» **Verilen görev 1**
Kayıtlarda "The image size is (1112, 720)." ifadesini içeren satırdan "I will pos(472,71)." ifadesini içeren satıra kadar, iki uçtaki satırlar da dahil olmak üzere, bütün satırları aynen tekrarlayın.

» **Kaynak metin**
┄┄┄┄┄┄┄┄┄┄
Yılın son yazısı için elbette size söz verdiğim gibi bir hindi tarifi vermem gerekiyordu. Gerçi noel ve yılbaşı arasındaki farkı anlamadan yeni yıl kutlamayı şişme noel baba bıçaklamak suretiyle protesto eden insanları kızdırmayı tercih etmem ama ne yapalım, batının ilmini değil ahlaksızlığını aldık bir kere.
Bundan beş yıl önce bu konuda yazmışım aslında. Hindi işinin noelle yılbaşıyla falan da pek bir alakası yok. O yazımdan doğrudan alıntılayayım:
"Aslında bu hindi hadisesi, Amerika Birleşik Devletleri'nin Şükran Günü ile yaygınlaşan bir konu. Şükran Günü, bizde sanıldığı gibi bir Hıristiyan geleneği de değil zaten.
Amerika Birleşik Devletleri'nde tarihte kayıtlı ilk Şükran Günü 1621 yılına dayanıyor. Bu, ilk yerleşimci nesillerin kutladığı ilk Şükran günü ve o zamanlar hindi yendiğine dair bir kayıt da bulunmuyor. Döneme ait kayıtlarda hindilerden ziyade, av kuşlarıyla Şükran Günü kutlaması yapıldığından bahsediliyor, yani daha çok kaz ve ördekler.
Şükran Günü o zamanlar her yerde kutlanan bir bayram da değilmiş zaten. Daha çok hasat sonrası ailenin bir araya gelip tanrıya şükretmek için yediği bir yemek gibi başlamış, bazı Amerikan başkanları konuyla ilgilenmezken bazıları ise resmi bir Şükran Günü kutlaması yapmış. Ancak ülke çapında bir tatil şeklinde değil. Bunu ülke çapında bir resmi tatil olarak ilan eden kişi ise Başkan Abraham Lincoln olmuş. İlk kayıtları 1621 yılında bulunan Şükran Günü, 232 yıl sonra, 1853 yılında resmi tatile dönüşmüş.
┄┄┄┄┄┄┄┄┄┄
» **Veri listesi**
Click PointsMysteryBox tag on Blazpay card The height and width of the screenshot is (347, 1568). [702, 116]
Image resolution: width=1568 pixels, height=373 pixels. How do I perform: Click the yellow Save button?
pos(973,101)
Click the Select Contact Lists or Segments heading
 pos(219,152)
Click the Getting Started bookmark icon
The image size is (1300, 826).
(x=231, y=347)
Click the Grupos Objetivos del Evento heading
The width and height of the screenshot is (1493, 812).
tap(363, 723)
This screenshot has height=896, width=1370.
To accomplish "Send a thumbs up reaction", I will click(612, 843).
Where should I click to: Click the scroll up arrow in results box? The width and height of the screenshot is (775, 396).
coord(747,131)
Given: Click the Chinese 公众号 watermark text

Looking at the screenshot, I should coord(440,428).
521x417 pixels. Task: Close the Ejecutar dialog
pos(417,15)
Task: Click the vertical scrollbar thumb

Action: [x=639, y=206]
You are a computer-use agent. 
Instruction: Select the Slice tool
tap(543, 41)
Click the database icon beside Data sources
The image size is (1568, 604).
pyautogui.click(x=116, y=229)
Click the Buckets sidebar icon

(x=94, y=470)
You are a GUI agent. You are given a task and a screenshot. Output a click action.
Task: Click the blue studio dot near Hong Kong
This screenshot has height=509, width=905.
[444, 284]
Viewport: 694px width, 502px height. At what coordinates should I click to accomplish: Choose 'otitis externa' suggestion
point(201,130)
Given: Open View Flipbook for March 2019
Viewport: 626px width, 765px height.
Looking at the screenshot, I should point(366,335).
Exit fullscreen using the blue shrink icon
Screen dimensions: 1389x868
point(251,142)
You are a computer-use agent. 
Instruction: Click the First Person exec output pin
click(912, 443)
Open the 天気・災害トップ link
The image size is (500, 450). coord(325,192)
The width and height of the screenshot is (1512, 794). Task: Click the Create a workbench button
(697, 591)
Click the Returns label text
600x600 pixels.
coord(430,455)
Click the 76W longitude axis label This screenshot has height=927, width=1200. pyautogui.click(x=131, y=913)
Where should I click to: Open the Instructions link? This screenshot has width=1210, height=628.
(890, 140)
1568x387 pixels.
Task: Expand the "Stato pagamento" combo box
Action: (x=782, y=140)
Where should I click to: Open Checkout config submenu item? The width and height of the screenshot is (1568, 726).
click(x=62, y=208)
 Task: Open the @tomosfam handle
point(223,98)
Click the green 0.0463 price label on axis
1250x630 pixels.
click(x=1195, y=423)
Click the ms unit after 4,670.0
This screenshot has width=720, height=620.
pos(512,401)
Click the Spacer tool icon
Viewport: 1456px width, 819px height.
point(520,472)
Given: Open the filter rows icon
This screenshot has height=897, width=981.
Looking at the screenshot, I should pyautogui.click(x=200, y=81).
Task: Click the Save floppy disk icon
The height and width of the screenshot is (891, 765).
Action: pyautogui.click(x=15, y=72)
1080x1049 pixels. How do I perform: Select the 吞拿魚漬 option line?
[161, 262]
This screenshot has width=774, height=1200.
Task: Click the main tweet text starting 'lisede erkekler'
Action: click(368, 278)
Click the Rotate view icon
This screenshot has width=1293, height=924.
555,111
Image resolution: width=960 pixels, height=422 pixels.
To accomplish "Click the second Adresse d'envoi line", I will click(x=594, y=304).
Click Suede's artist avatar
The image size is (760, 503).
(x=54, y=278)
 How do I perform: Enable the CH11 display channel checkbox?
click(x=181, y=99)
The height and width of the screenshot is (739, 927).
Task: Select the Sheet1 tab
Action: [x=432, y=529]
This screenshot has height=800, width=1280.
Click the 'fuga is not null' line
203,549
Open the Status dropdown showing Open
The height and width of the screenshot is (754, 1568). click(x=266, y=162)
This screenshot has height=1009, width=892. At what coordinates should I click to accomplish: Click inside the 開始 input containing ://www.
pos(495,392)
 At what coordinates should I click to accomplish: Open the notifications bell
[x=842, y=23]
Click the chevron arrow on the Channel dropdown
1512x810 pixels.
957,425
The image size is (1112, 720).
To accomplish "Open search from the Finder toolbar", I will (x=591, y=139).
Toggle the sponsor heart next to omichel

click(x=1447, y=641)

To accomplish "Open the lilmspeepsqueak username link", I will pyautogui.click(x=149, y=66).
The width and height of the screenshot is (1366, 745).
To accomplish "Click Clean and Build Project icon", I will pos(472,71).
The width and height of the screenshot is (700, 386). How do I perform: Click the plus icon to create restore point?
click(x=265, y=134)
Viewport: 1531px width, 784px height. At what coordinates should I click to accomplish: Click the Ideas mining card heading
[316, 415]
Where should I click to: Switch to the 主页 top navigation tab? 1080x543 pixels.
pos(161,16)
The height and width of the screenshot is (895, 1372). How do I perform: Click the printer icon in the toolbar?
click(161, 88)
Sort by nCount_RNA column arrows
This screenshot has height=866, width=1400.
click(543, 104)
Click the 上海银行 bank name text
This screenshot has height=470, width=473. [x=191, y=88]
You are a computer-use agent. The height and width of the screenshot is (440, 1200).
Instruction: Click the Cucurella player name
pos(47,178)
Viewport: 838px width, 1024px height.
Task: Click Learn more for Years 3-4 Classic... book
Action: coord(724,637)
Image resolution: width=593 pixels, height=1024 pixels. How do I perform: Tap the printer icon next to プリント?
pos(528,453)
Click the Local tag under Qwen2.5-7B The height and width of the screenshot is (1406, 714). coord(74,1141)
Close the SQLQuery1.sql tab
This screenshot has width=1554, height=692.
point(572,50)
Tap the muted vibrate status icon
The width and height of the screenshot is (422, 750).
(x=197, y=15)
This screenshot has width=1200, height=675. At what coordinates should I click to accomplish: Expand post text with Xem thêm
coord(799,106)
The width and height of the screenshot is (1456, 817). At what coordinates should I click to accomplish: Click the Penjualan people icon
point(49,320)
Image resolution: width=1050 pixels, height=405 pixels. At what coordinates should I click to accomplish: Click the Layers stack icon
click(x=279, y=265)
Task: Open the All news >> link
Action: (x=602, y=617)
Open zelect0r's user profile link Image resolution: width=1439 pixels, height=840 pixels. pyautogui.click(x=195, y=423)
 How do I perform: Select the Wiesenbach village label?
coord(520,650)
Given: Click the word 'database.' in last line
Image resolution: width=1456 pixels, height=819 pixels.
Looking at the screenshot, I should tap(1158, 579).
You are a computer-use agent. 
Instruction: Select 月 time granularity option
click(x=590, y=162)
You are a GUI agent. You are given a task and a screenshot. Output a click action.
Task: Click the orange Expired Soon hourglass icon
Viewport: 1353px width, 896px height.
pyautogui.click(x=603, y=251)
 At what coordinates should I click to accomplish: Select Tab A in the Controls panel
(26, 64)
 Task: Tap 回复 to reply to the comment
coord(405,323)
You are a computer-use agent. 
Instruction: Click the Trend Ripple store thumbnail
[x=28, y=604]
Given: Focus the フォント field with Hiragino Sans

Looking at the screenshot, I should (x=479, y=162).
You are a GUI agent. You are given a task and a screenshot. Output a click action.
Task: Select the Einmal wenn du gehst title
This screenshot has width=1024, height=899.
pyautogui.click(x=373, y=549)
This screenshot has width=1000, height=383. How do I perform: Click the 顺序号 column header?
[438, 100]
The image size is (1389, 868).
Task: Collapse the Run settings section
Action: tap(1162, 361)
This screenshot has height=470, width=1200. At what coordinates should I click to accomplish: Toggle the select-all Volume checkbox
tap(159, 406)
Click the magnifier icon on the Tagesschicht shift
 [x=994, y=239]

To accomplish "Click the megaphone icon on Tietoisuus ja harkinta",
┄┄┄┄┄┄┄┄┄┄
» **Verilen görev 2**
Şükran Günü hakkındaki metinden "Yılın son yazısı" ifadesinden "aldık bir kere." ifadesine kadar olan bölümü harfi harfine alıntılayın.

» **Görev sonucu 1**
The image size is (1112, 720).
To accomplish "Open search from the Finder toolbar", I will (x=591, y=139).
Toggle the sponsor heart next to omichel

click(x=1447, y=641)

To accomplish "Open the lilmspeepsqueak username link", I will pyautogui.click(x=149, y=66).
The width and height of the screenshot is (1366, 745).
To accomplish "Click Clean and Build Project icon", I will pos(472,71).

» **Görev sonucu 2**
Yılın son yazısı için elbette size söz verdiğim gibi bir hindi tarifi vermem gerekiyordu. Gerçi noel ve yılbaşı arasındaki farkı anlamadan yeni yıl kutlamayı şişme noel baba bıçaklamak suretiyle protesto eden insanları kızdırmayı tercih etmem ama ne yapalım, batının ilmini değil ahlaksızlığını aldık bir kere.